[Records drawn from a dataset]
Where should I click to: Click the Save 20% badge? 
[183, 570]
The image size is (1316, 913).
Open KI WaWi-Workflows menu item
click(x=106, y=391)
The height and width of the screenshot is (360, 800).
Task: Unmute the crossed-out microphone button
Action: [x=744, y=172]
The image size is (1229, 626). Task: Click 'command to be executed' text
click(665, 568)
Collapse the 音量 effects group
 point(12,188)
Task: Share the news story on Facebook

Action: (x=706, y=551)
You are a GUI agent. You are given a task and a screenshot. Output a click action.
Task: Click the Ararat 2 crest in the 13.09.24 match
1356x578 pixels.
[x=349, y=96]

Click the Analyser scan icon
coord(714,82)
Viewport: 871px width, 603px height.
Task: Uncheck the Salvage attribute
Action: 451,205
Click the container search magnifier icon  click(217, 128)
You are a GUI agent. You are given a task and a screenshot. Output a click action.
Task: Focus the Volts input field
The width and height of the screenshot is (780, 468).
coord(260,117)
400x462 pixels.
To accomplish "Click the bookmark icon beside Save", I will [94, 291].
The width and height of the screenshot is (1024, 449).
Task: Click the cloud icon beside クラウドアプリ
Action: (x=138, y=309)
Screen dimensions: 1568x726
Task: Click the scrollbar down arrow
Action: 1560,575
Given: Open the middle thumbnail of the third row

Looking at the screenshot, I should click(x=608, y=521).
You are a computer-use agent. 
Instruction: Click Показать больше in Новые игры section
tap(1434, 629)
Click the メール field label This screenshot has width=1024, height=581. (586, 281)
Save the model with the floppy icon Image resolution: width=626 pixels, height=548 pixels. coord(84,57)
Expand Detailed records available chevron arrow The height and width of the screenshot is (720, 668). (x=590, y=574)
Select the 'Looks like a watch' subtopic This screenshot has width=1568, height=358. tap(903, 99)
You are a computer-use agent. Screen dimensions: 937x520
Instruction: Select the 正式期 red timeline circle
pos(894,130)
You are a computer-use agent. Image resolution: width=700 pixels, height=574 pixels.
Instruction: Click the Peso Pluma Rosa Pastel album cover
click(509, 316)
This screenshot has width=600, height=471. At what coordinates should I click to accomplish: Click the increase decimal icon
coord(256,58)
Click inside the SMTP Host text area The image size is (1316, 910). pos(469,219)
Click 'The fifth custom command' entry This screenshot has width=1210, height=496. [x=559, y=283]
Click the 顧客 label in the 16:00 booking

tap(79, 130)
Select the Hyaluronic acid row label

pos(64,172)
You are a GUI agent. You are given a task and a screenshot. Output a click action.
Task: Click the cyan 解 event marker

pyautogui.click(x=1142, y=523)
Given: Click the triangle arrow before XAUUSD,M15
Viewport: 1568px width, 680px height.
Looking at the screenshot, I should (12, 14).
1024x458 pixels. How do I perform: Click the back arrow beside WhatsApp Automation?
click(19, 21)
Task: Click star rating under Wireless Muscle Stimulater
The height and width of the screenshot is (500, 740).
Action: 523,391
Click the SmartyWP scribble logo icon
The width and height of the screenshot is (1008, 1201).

• Task statement: The entries above hold the needed span. Transcribe exactly the lines from the one with "Click the container" to the one with "400x462 pixels.", both included.

• Expected answer:
Click the container search magnifier icon  click(217, 128)
You are a GUI agent. You are given a task and a screenshot. Output a click action.
Task: Focus the Volts input field
The width and height of the screenshot is (780, 468).
coord(260,117)
400x462 pixels.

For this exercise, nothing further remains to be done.